Moderate smog has started developing in Lahore because of the lowering minimum temperature, humidity and calm wind at night that is allowing the contributing pollutants, being generated mostly by Indian Punjab farmers by burning massive crop residue, to penetrate the bordering areas.
“We have already taken adequate steps to prevent local contributions to smog, and are ready to combat those from Indian Punjab,” said Environment Protection Secretary Salman Ejaz on Wednesday.
He contradicted reports suggesting development of hazardous level smog in Lahore. “This is false as our authentic data shows much lower levels that are not dangerous at all as yet,” he said.
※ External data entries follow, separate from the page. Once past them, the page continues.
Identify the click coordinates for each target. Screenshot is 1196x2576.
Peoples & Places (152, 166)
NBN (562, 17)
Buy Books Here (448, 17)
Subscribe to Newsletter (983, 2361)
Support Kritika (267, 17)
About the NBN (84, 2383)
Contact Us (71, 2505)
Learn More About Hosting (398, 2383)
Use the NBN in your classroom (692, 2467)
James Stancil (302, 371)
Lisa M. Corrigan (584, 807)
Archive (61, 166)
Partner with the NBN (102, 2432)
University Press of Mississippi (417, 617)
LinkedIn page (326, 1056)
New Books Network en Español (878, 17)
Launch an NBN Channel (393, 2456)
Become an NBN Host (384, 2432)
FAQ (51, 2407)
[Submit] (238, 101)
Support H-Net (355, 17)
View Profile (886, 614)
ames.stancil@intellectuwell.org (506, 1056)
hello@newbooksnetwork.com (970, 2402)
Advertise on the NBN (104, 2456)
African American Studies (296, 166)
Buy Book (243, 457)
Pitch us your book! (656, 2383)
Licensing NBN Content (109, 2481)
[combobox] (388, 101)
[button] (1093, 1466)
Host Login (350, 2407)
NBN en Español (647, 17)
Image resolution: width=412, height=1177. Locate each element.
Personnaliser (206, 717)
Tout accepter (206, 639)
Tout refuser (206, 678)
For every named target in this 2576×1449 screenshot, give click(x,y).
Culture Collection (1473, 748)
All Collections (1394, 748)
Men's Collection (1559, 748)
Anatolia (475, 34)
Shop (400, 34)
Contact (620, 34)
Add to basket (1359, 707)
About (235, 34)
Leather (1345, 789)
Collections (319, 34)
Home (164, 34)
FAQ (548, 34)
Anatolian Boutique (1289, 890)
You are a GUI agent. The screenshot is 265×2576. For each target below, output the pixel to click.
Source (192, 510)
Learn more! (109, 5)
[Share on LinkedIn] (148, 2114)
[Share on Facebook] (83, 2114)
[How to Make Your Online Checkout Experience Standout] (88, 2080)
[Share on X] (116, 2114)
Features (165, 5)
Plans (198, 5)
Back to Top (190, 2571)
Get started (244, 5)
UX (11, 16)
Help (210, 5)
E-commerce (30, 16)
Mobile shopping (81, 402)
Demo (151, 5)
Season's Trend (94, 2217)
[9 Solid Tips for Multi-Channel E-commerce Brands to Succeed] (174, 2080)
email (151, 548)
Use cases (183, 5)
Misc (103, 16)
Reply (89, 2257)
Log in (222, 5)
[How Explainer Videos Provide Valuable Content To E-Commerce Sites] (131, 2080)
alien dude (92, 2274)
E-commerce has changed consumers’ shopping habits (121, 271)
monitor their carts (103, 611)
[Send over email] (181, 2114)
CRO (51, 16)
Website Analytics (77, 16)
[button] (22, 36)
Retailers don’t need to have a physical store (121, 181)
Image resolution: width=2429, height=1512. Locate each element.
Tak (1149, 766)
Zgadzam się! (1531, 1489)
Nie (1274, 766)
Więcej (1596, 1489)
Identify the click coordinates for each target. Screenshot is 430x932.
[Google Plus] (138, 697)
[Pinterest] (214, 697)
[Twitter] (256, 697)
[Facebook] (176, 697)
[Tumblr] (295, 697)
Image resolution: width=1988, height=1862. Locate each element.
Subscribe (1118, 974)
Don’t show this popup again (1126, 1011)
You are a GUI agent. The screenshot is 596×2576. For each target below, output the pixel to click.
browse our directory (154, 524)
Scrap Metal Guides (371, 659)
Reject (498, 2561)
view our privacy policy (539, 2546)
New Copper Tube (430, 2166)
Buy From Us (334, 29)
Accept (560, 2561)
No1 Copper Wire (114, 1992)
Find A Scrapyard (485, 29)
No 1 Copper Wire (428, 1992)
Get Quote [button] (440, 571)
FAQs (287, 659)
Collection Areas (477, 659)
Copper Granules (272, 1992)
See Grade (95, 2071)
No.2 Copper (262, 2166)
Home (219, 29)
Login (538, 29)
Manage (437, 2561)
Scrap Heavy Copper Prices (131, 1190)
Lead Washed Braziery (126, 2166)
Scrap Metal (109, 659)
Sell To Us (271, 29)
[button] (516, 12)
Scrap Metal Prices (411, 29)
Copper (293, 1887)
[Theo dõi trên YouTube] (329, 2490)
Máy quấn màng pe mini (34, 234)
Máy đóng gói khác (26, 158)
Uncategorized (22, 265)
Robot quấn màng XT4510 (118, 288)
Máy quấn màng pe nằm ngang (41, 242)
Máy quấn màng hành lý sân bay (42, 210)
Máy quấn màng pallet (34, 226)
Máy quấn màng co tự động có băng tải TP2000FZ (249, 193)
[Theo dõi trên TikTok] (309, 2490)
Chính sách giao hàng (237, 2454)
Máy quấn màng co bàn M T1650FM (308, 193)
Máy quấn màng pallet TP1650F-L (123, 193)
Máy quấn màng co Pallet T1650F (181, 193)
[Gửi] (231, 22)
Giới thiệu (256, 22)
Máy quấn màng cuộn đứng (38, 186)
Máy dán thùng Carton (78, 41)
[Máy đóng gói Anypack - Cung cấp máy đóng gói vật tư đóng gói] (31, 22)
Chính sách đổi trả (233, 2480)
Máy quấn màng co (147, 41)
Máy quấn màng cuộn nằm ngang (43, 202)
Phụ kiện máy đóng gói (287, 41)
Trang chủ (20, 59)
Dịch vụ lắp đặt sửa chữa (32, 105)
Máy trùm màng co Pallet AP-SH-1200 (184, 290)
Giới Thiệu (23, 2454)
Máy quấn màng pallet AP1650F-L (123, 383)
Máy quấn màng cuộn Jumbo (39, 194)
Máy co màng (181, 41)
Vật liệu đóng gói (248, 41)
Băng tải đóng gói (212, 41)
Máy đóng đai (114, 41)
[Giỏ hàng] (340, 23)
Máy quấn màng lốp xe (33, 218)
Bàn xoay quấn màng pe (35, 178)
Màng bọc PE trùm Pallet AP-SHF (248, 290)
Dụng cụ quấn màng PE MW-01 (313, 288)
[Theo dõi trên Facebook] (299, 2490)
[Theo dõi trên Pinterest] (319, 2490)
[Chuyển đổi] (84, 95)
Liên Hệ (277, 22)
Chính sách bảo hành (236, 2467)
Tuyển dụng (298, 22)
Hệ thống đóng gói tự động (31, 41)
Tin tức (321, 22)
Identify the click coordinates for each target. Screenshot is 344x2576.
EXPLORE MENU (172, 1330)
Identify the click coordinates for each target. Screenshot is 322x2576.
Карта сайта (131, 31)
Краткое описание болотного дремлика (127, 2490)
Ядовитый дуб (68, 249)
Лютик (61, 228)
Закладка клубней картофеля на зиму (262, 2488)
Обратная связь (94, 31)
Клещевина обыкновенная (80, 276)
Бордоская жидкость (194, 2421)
Chief Meteorologist in Lahore Sahibzad Khan said there was no smog. It was merely smoke and haze, he said, indicating chances of rain and strong westerly winds on Saturday and Sunday.
This would provide relief, though temporary, against smog or whatever, he said.
Human rights group Amnesty International earlier said that the Air Quality Index in Lahore had reached 484 at 10am, adding that the threshold for hazardous level of air quality was 300.
It blamed the Punjab government for exposing people to hazardous air risks in violation of their human rights to life and health.
Smog was witnessed in the bordering areas of Lahore and those in the south along the canal on Wednesday morning.
Haziness, and nose and eye irritation was a clear indication of the beginning of the phenomenon which is pestering Lahore and other Punjab cities in October and November for the past few years.
The main cause is stated to be the burning of crop residue mainly by Indian Punjab farmers. Smog that develops as a result causes worst health threatening conditions in the Indian side up to Delhi.
The Environment Protection Department (EPD) observatory at the Met department’s Jail Road observatory on Wednesday recorded 128 AQI (Air Quality Index) at 12.50pm.
The AQI at Wagah was 280. According to the EPD smog policy, AQI ranging between 101 and 200 indicates slight, 200 to 300 moderate and 400 to 500 hazardous air pollution.
Mr Salman Ejaz said Punjab did not witness smog during most parts of the current month because of extended monsoons and some strong westerly weather systems that pushed back the pollutants from the fields of Indian Punjab.
“NASA Satellite pictures are showing huge crop residue burning in the east Punjab cities Amritsar and Jalandhar. The local contribution is 20 per cent. And we are not having full impact of the smog causing pollutants from the Indian side because of the (favourable) wind direction,” he said.